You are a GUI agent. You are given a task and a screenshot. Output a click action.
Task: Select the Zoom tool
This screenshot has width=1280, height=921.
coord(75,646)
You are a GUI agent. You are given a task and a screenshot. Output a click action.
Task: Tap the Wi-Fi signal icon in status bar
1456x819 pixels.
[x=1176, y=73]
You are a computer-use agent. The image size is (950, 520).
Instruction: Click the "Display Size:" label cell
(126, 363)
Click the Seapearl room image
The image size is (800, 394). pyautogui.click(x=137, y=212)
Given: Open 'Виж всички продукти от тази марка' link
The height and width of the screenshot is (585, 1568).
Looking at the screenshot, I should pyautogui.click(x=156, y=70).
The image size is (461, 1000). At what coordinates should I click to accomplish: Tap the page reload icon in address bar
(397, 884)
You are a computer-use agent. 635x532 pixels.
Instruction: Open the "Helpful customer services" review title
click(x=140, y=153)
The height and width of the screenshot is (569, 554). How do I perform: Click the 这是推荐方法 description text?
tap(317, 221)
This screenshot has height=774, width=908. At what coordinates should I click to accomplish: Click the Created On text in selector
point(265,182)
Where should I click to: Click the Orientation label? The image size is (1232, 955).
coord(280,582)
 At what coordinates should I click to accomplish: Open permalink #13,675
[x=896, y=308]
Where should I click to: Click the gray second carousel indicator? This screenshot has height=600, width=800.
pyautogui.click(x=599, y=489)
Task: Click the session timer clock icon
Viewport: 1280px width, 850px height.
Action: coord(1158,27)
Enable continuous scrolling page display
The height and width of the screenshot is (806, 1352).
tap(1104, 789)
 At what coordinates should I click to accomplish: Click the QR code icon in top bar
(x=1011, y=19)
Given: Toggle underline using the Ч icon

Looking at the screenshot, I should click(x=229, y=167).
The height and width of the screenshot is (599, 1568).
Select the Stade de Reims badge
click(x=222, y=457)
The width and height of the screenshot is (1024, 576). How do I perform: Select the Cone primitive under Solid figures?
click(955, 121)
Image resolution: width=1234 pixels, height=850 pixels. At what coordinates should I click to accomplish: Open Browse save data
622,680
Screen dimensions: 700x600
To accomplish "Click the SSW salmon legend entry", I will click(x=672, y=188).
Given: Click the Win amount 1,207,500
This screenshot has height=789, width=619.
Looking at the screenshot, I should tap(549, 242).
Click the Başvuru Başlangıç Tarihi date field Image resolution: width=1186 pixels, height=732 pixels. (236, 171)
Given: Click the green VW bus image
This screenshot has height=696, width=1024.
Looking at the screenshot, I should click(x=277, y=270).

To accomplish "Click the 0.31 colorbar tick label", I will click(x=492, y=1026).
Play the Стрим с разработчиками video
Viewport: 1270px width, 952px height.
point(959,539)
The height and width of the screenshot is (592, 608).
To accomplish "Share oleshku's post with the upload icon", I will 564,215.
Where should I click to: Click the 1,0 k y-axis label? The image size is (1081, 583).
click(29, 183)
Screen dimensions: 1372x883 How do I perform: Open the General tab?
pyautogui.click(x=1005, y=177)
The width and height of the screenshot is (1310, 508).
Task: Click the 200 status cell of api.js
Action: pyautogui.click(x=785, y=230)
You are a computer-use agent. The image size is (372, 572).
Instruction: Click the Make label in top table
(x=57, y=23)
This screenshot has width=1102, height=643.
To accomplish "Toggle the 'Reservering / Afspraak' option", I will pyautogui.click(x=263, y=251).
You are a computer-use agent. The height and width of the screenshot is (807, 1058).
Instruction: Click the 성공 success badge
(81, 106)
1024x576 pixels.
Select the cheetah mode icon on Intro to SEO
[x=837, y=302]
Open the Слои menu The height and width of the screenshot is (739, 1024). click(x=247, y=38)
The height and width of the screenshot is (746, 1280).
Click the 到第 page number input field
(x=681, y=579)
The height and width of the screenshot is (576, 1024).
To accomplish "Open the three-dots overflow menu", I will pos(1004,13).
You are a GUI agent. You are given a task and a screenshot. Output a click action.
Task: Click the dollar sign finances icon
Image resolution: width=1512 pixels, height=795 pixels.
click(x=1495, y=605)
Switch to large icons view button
* * * *
> WORK REQUIRED:
Where the listing above reaches the line that contains "Given: Click the Win amount 1,207,500", start retyping, and finish with the line that contains "The height and width of the screenshot is (746, 1280)."; reproduce those lines exactly and no others.

> RESPONSE BOX:
Given: Click the Win amount 1,207,500
This screenshot has height=789, width=619.
Looking at the screenshot, I should tap(549, 242).
Click the Başvuru Başlangıç Tarihi date field Image resolution: width=1186 pixels, height=732 pixels. (236, 171)
Given: Click the green VW bus image
This screenshot has height=696, width=1024.
Looking at the screenshot, I should click(x=277, y=270).

To accomplish "Click the 0.31 colorbar tick label", I will click(x=492, y=1026).
Play the Стрим с разработчиками video
Viewport: 1270px width, 952px height.
point(959,539)
The height and width of the screenshot is (592, 608).
To accomplish "Share oleshku's post with the upload icon", I will 564,215.
Where should I click to: Click the 1,0 k y-axis label? The image size is (1081, 583).
click(29, 183)
Screen dimensions: 1372x883 How do I perform: Open the General tab?
pyautogui.click(x=1005, y=177)
The width and height of the screenshot is (1310, 508).
Task: Click the 200 status cell of api.js
Action: pyautogui.click(x=785, y=230)
You are a computer-use agent. The image size is (372, 572).
Instruction: Click the Make label in top table
(x=57, y=23)
This screenshot has width=1102, height=643.
To accomplish "Toggle the 'Reservering / Afspraak' option", I will pyautogui.click(x=263, y=251).
You are a computer-use agent. The height and width of the screenshot is (807, 1058).
Instruction: Click the 성공 success badge
(81, 106)
1024x576 pixels.
Select the cheetah mode icon on Intro to SEO
[x=837, y=302]
Open the Слои menu The height and width of the screenshot is (739, 1024). click(x=247, y=38)
The height and width of the screenshot is (746, 1280).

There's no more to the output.